West Coast Regional Council set for showdown over top job

5:34 pm on 17 May 2021

West Coast Regional Council deputy chair Stuart Challenger has confirmed that he is prepared to lead the council if chair Allan Birchfield is unseated as planned.

Stuart Challenger, right, wants Allan Birchfield removed from his role as chair of West Coast Regional Council.

Stuart Challenger, right, wants Allan Birchfield removed from his role as chair of West Coast Regional Council. Photo: West Coast Regional Council

Challenger has led the charge to roll Birchfield at a special meeting on 31 May, and he has the numbers to do it, with councillors Deborah Magner, John Hill and Laura Coll McLaughlin supporting the change.
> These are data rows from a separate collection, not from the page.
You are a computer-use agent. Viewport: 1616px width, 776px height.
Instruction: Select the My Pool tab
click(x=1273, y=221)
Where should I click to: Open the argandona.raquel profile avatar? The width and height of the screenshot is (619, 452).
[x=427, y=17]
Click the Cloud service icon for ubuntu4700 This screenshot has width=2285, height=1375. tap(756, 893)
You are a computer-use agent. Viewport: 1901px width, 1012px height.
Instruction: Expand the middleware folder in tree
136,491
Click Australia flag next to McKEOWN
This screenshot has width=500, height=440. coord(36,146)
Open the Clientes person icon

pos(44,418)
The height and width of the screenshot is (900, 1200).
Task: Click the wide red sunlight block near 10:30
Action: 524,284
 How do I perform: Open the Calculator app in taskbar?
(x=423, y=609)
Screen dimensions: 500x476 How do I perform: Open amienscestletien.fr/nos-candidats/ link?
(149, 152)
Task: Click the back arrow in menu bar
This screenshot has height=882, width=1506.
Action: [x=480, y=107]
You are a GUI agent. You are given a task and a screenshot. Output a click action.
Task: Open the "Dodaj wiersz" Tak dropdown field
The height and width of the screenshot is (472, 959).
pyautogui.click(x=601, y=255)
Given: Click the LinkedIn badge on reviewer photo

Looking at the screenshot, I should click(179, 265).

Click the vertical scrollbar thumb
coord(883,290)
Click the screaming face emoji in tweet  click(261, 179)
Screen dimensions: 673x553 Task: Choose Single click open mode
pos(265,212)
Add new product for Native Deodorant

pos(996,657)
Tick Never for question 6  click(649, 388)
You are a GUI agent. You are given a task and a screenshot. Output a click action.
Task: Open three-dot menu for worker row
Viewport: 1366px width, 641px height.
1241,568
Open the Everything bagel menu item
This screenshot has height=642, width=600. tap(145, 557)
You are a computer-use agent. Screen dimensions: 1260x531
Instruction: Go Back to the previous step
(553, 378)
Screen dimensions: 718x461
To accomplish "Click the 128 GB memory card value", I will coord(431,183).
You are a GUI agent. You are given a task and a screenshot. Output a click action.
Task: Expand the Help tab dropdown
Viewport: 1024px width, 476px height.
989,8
Challenger told the Greymouth Star this morning the most urgent issue confronting the council was the need to draw a clear line between governance and management.

"It's a matter of staying on the right side of that line. It will be easier to achieve that if Allan is a councillor rather than the chair," he said.

Emails obtained by the Greymouth Star showed chief executive Vin Smith, who is on unexplained leave, recently asked for legal advice after being subjected to what he described as regular "rants" by the chair about resource consent decisions.

Birchfield was unapologetic when asked to comment today.

He had challenged recent staff decisions that temporarily closed down demolition jobs in Greymouth, because they defied common sense and created health and safety issues, he said.

"I also told Vin in one of my 'rants' that we would have to look at taking the prosecution decisions back into council ... a few years ago we delegated them to staff but I threatened to take them back because of this nonsense."

WCRC chair Allan Birchfield at his Ngahere office - home of former Grey River gold dredge.

Allan Birchfield is unapologetic over "rants" to the council's chief executive. Photo: LDR / Lois Williams

He said he was not surprised the deputy was leading the coup against him.

"He has undermined me all the way ... and I've told him he will have to take the fallout for this. I am getting calls of support, and I think he can expect a public protest at that meeting on Monday fortnight."

Challenger had Forest and Bird affiliations, and given the feeling of many people on the Coast about the environmental lobby he should have declared that when he stood for the council, Birchfield said.

Challenger told the Greymouth Star he was not a member of Forest and Bird when he first stood for election.

"I noticed a lot of people were against them (Forest and Bird) and I joined up to find out what it was all about. But because of the difficulty Allan (Birchfield) had with them I gave up my membership."

Forest and Bird had "noble" aims but was controlled by people from Wellington and Auckland, Challenger said.

"I believe we need more West Coast voices on Forest and Bird to make our views heard. If you take the wetland issue, we have a large number but up there they've destroyed all their wetlands to make money ... now they want to preserve ours and if that's the case they should pay, or agree to land swaps."

He was not worried by the prospect of public protest at the 31 May meeting.

"We're now looking at a kind of 'Trumpism' but this decision (about the chairman) will be made by councillors, not the public, and we have to do what we believe is right," Challenger said.

The public would have a chance to decide at the next local government elections in October 2022.

"This is an interim measure and I would hope by then we will see support for a more moderate council approach coming through, and less of the old hardline views.

"We're getting old on this council and it's time for some younger people to step up."

Birchfield said losing the chairmanship might be a mixed blessing.

"I've had to hold back and be a bit careful as chair, now I can sit down at the other end of the table and maybe make a bit more noise."